**GIVEN REQUEST**
Restate the passage of the Michigan vegetable update that begins with the words containing "The medium-range forecasts" and ends with "is relatively low.", switching "medium-range" to "extended-range".

**EXCERPT TO READ**
[BEGIN]

West central Michigan vegetable update – May 27, 2020

Vegetable pest activity is starting for crops that weathered recent cold then hot weather.

Common asparagus beetle
Photo 1. Common asparagus beetle populations have been high in problem fields over the last week. Photo by Ben Werling, MSU Extension.


Today, May 27, will be warm and humid with scattered showers and thunderstorms this afternoon through early evening, with chances strongest in the western lower. Widespread showers will move in Thursday afternoon, May 28, and persist through early Friday. This will be the highest chance of rain through early next week. A Canadian origin air mass will arrive behind this front, bringing cooler air on Friday. Cooler temperatures are forecast through next Tuesday, with highs in the 60s and lows in the 40s.

Precipitation totals for the next week are forecast for 0.5-0.75 inches.

The medium-range forecasts predict above-normal temperatures and below-normal precipitation for June 1-9. There is less certainty about the precipitation portion of this forecast.

The new seasonal outlooks call for June-August predict above-normal temperatures and precipitation, though confidence in this forecast is relatively low.

[END]

**RECORDED DATA**

[BEGIN]

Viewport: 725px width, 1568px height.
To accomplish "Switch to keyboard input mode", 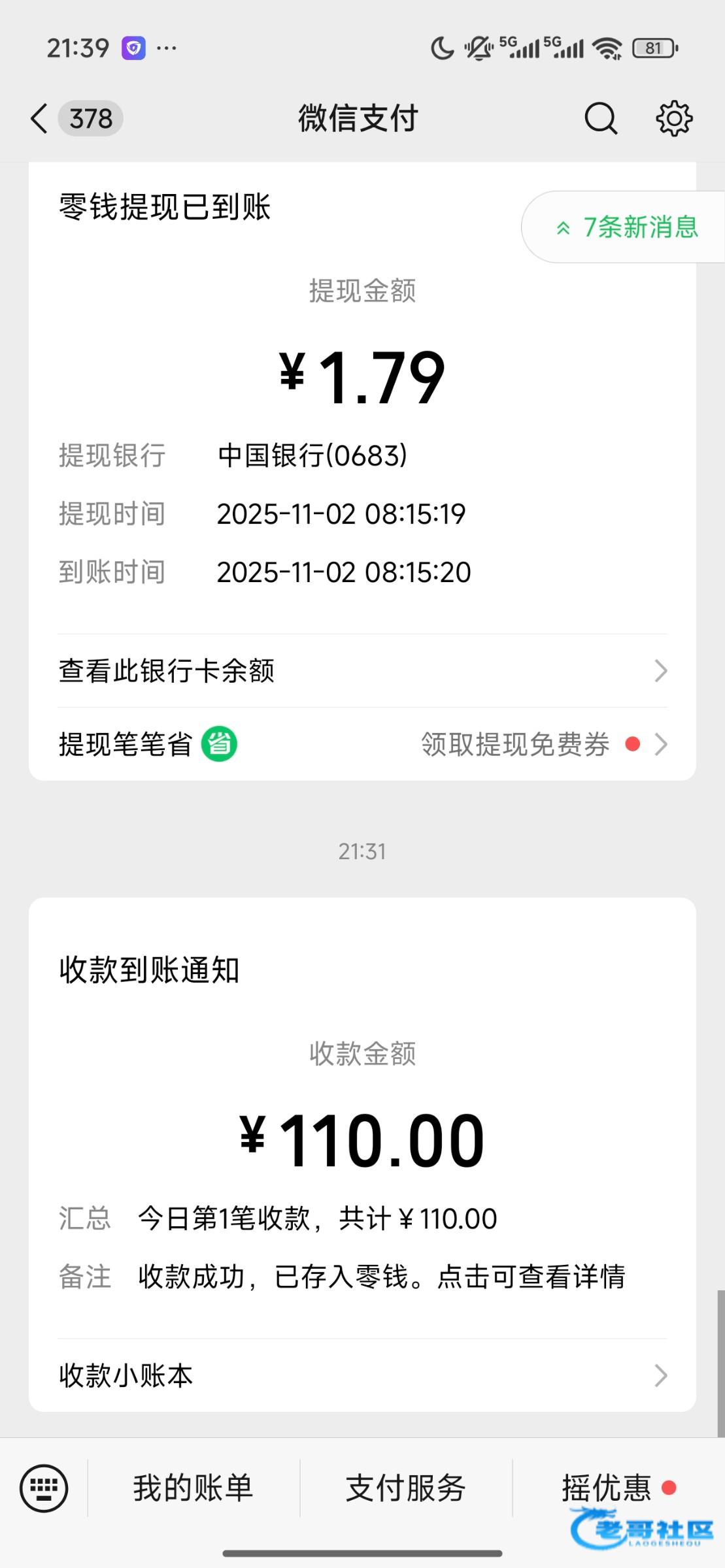I will (44, 1488).
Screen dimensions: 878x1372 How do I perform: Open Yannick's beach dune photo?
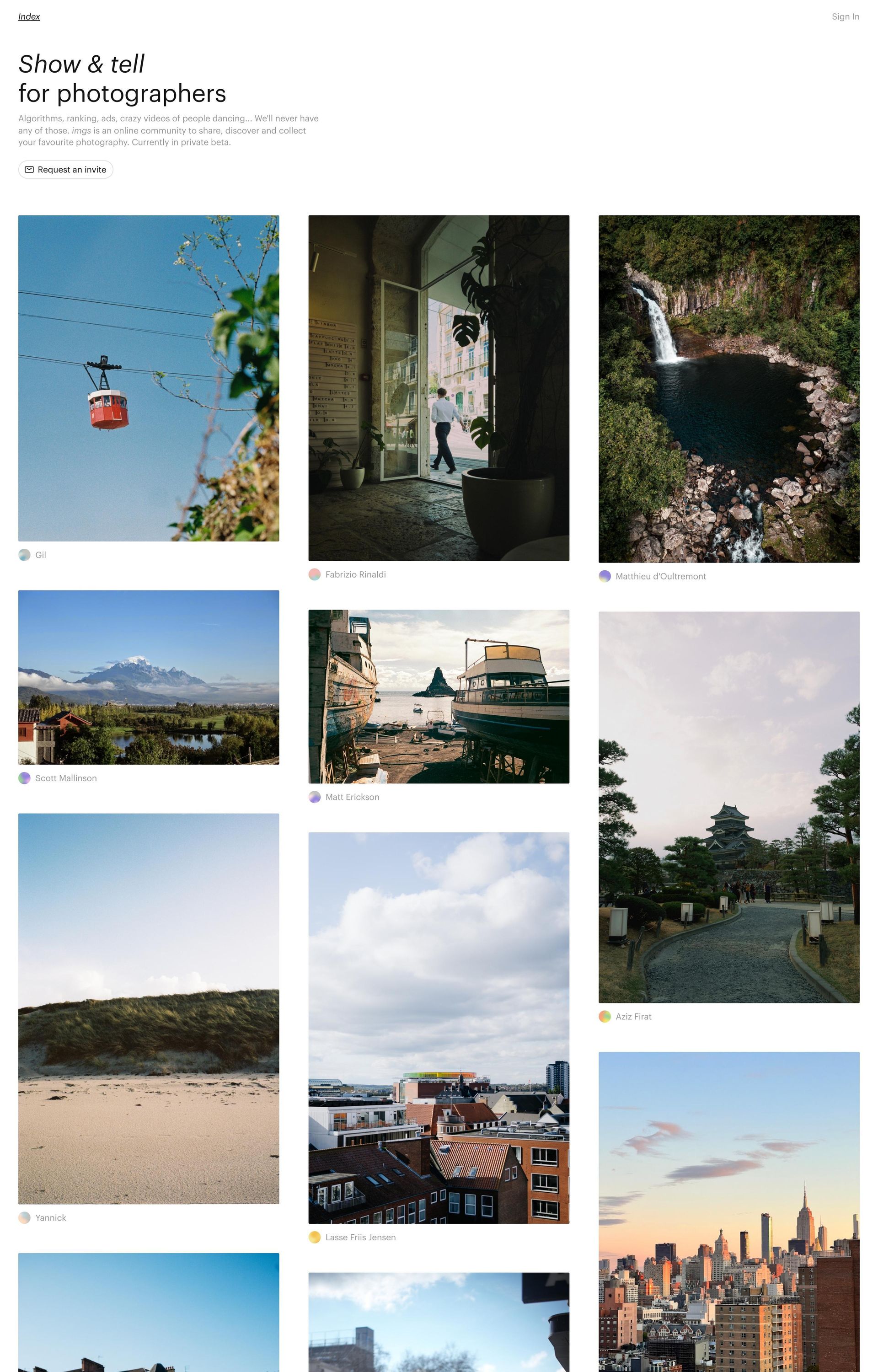click(x=148, y=1008)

[END]

**SOLUTION TO THIS EXERCISE**
The extended-range forecasts predict above-normal temperatures and below-normal precipitation for June 1-9. There is less certainty about the precipitation portion of this forecast.

The new seasonal outlooks call for June-August predict above-normal temperatures and precipitation, though confidence in this forecast is relatively low.